IT CAN HAPPEN HERE by Joe Conason

IT CAN HAPPEN HERE by Joe Conason

Author:Joe Conason [Conason, Joe]
Language: eng
Format: epub
Publisher: Thomas Dunne Books
Published: 2010-04-01T05:00:00+00:00


THE PETTY SCANDALS of payola punditry and fake TV reporters represented small yet visible missteps by a government determined to control public opinion with the public’s money. The Republican regime conducted a far more significant assault on the Corporation for Public Broadcasting (CPB), openly seeking to impose ideological supervision over the nationwide public television network. Conservatives have warned Americans for years that the liberal commissars of political correctness would someday foist their opinions on the rest of us using our own tax dollars. In reality they became the commissars, with their own politically correct conservative orthodoxy and Republican party line.

Not long after Bush appointed Kenneth Tomlinson to head the CPB (2003), the new chairman began to extend partisan political control over the network with all the subtlety of an old-style Soviet hack. As a former Reader’s Digest editor and Republican appointee, he knew what Rove had chosen him to do.

He quickly hired a Bush White House communications flack named Mary Catherine Andrews to set up a new “office of the ombudsman” to oversee the ideological content of public television and radio broadcasts. Prior to joining the CPB, Andrews had served as director of the White House Office of Global Communications. So eager was she to get to work in her new post that she began while still under the watchful eye of Karl Rove, the president’s chief political adviser and a longtime crony of Tomlinson.

According to the New York Times, Ms. Andrews “helped draft the office’s guiding principles, set up a Web page and prepared a news release about the appointment of the [two] new ombudsmen,” whom she apparently helped to select.

One of the ombudsmen was another former Reader’s Digest editor known for his conservative Republicanism, while the other was a retired TV correspondent who had endorsed the GOP candidate for governor of Indiana and held a fellowship at the right-wing Hudson Institute. Thus did the Bush administration propose to ensure objective and balanced broadcasting.

Tomlinson secretly hired a consultant to inspect the content of NOW with Bill Moyers, the public TV program that most often irritated the Republican right. The consultant predictably tarred Moyers as anti-Bush, despite the many conservative guests on his program, from which he was ultimately evicted. The veteran journalist had been branded an enemy of the state.

It was in Tomlinson’s engineering of top appointments, however, that his urge to mimic the authoritarian style approached parody. Having ousted the former CPB president, whose ideological leanings were deemed suspicious, he replaced her with yet another Republican placeholder, soon to be replaced by Patricia Harrison—a State Department official and former cochair-woman of the Republican National Committee.

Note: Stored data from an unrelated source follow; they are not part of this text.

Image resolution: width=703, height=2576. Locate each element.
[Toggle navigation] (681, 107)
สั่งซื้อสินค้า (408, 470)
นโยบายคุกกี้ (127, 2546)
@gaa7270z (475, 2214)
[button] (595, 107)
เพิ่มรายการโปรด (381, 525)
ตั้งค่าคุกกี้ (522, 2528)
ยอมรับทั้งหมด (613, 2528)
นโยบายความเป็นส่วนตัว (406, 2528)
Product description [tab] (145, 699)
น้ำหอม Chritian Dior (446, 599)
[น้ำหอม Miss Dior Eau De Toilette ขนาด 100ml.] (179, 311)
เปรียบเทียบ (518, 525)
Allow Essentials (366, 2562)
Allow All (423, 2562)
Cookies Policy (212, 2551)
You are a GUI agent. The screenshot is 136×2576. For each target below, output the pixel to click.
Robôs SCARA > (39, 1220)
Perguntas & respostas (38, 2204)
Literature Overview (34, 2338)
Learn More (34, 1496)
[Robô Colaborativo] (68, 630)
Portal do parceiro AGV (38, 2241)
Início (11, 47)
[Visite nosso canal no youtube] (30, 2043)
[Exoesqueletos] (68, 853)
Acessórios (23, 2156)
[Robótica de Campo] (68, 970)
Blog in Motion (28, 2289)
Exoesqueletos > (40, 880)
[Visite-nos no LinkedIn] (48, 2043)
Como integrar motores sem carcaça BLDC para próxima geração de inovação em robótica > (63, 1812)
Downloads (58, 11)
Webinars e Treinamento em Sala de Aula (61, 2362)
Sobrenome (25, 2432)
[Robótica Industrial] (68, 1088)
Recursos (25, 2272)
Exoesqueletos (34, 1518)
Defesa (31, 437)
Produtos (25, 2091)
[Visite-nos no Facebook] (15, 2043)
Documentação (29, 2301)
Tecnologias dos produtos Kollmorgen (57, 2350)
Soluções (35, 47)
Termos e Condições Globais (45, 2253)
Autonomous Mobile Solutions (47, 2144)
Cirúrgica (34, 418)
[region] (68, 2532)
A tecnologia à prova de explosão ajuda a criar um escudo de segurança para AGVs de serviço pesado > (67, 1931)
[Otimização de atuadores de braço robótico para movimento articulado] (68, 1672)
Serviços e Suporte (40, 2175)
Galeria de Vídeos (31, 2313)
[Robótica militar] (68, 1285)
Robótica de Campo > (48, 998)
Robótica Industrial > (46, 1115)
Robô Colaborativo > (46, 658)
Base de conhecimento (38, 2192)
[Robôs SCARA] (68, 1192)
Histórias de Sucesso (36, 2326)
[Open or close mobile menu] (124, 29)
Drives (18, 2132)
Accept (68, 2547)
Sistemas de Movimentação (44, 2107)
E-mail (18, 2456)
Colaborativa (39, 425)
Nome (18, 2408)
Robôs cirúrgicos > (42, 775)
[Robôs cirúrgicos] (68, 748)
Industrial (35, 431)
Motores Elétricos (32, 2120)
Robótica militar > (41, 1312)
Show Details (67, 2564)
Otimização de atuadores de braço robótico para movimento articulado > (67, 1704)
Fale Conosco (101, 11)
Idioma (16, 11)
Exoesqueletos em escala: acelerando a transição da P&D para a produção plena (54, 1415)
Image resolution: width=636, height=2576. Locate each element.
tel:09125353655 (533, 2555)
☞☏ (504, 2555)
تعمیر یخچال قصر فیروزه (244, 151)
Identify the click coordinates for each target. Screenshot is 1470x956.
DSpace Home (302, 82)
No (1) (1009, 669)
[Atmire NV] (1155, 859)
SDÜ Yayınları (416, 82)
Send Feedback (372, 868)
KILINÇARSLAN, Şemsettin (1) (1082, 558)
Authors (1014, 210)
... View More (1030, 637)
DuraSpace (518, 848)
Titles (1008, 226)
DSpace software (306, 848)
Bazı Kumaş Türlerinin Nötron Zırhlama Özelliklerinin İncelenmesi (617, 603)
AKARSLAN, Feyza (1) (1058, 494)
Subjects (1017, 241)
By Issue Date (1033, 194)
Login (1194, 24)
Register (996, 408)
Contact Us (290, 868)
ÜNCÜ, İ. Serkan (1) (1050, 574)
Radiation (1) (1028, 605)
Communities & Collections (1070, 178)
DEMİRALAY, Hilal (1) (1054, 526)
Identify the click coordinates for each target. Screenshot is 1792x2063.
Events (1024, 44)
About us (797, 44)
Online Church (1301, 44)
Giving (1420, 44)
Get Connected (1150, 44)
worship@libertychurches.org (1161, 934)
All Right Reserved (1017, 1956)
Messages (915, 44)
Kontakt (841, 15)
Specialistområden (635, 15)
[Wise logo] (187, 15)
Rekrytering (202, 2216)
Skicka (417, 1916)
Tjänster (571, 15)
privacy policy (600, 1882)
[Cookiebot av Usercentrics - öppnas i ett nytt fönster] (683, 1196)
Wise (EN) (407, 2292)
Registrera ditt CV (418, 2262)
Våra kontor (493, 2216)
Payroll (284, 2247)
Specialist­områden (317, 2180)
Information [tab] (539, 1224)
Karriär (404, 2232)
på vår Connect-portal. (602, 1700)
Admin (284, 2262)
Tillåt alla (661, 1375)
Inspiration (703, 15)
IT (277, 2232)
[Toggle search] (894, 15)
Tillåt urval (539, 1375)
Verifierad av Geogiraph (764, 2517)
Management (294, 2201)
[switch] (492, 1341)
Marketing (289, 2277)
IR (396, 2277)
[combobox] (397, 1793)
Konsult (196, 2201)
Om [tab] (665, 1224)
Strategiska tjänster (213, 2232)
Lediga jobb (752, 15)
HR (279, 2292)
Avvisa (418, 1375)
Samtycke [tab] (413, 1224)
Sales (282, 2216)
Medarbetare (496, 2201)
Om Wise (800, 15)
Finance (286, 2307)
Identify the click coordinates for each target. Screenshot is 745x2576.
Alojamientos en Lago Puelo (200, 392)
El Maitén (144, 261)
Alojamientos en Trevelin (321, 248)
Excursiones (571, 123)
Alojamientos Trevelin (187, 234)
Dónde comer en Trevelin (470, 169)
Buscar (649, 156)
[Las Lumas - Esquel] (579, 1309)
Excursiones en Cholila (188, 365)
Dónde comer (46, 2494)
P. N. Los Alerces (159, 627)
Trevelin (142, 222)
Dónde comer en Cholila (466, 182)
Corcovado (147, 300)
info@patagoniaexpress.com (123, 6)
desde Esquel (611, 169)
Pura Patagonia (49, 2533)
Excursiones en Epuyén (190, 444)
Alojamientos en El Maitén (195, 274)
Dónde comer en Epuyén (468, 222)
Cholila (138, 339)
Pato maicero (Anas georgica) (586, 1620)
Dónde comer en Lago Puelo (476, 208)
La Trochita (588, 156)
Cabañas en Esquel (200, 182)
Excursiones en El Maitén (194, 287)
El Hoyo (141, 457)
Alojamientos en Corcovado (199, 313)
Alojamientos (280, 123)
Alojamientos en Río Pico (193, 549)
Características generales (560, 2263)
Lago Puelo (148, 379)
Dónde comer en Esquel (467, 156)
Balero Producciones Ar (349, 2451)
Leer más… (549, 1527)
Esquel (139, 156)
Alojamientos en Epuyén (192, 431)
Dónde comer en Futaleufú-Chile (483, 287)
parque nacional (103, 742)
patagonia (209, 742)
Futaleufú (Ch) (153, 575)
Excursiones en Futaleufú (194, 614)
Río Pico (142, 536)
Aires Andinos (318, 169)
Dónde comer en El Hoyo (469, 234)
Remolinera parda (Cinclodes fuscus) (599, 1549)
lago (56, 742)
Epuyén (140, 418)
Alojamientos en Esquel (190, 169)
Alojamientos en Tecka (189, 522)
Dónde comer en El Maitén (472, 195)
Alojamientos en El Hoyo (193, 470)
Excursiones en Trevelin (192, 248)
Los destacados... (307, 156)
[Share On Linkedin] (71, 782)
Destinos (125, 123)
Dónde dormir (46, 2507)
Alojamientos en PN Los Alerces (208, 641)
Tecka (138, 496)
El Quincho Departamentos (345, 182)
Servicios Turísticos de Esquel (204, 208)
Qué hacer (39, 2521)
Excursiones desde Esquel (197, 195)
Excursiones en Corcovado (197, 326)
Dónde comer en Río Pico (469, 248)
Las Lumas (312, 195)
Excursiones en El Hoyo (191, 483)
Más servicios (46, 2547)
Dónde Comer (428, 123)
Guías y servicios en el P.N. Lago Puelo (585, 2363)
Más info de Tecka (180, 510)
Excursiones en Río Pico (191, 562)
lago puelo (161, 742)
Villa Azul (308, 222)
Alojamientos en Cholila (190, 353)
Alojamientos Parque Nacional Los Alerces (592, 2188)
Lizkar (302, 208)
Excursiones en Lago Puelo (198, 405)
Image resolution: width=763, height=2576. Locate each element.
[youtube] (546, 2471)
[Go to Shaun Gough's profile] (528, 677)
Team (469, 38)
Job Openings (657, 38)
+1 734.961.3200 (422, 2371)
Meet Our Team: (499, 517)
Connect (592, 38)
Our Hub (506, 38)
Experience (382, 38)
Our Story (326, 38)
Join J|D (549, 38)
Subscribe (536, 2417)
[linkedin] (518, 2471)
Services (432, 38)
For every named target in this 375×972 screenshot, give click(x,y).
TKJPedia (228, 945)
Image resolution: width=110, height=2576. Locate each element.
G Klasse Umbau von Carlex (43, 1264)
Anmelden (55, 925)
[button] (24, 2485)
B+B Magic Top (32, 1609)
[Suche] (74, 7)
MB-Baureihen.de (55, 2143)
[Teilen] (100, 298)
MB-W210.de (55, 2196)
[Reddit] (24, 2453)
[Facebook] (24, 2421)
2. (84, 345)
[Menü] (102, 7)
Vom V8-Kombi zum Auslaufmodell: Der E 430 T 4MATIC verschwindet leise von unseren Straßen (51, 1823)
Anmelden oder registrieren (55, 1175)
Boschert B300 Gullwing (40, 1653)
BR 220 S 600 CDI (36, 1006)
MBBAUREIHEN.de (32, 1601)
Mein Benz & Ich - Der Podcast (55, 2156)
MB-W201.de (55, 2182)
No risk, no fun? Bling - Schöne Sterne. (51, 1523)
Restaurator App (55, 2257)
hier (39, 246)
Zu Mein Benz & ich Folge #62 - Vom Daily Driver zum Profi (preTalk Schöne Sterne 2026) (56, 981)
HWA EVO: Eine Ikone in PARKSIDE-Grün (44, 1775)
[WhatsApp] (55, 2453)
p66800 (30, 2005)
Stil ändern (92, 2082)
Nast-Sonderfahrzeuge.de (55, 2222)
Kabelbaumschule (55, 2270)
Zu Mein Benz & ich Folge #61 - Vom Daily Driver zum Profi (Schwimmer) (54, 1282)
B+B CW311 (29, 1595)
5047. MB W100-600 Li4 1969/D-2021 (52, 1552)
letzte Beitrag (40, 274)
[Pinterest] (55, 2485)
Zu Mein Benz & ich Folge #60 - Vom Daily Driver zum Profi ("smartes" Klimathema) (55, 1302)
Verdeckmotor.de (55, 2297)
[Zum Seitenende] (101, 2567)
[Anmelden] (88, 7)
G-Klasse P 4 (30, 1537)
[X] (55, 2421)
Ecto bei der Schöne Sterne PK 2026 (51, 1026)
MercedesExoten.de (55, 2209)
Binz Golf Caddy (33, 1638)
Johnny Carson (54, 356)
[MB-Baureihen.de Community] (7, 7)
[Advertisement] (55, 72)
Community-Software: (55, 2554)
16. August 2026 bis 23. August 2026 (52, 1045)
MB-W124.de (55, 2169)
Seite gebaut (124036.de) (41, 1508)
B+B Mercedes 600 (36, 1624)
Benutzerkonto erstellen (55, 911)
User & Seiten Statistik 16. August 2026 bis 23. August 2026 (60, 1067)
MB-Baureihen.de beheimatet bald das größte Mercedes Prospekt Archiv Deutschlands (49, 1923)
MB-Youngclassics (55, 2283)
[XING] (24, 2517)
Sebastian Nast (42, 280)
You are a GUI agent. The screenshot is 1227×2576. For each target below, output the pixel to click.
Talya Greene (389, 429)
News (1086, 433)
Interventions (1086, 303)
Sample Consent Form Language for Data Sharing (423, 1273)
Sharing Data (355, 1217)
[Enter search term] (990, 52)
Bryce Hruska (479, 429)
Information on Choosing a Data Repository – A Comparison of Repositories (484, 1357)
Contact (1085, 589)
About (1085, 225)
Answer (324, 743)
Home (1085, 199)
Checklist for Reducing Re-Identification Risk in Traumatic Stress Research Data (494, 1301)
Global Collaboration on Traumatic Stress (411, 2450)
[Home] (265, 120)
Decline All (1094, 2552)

Under the tutelage of Rove, the Republicans placed the Corporation for Public Broadcasting, with executive authority and $400 million in federal funding, under the control of a former party leader. Had Bill Clinton dared to choose a former Democratic Party chair to oversee public broadcasting, every right-thinking pundit and politician would have screamed for the immediate and total defunding of CPB and the appointment of a special prosecutor, while making angry comparisons with Soviet Russia.